Records from a collection ▸
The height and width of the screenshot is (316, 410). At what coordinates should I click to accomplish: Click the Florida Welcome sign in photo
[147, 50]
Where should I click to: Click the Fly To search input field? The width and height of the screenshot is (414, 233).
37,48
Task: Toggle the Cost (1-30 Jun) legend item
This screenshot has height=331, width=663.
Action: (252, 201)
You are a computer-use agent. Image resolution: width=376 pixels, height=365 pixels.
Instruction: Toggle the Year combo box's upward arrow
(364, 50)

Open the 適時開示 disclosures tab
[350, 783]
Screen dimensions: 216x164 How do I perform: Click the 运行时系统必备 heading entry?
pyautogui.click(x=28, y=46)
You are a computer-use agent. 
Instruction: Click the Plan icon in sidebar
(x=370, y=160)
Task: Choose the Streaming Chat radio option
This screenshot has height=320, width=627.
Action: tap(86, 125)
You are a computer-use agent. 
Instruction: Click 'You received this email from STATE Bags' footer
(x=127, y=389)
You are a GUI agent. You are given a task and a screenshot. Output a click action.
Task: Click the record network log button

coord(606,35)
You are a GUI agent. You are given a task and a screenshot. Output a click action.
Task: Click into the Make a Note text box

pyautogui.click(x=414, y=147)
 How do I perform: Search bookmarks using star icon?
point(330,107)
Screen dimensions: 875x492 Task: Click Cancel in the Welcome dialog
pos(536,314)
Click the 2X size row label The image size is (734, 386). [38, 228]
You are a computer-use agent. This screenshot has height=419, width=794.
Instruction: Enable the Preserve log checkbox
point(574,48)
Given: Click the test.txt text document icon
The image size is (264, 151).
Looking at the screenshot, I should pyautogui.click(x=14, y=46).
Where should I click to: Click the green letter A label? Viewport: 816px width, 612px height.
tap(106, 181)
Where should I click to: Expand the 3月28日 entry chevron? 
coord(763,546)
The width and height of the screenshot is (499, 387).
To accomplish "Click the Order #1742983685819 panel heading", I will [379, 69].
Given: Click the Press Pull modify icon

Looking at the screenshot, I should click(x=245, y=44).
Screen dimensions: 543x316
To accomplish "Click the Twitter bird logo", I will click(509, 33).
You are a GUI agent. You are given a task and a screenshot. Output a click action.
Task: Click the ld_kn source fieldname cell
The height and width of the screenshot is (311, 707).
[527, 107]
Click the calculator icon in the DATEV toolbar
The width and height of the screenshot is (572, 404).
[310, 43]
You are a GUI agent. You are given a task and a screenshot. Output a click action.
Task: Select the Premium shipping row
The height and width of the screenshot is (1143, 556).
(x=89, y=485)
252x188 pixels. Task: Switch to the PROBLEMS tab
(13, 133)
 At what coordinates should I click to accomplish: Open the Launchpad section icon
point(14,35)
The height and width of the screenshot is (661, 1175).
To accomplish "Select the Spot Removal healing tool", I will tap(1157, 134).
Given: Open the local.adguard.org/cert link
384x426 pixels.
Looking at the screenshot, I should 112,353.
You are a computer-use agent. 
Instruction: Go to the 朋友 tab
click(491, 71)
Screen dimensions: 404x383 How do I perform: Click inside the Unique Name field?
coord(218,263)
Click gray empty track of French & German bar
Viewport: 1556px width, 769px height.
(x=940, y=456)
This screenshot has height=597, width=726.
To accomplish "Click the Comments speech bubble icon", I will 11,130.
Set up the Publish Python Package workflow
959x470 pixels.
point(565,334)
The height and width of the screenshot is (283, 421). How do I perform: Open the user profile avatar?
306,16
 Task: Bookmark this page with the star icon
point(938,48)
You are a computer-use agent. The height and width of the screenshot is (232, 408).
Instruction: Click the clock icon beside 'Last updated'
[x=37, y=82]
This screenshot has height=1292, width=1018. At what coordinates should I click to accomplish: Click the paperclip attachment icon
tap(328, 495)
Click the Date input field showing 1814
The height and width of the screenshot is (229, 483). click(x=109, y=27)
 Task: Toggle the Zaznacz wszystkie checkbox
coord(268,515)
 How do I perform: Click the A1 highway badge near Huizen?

PROBLEM ▸
Say how many lines in the entries above contain the string "will". Give the number by itself.

REPLY ▸
4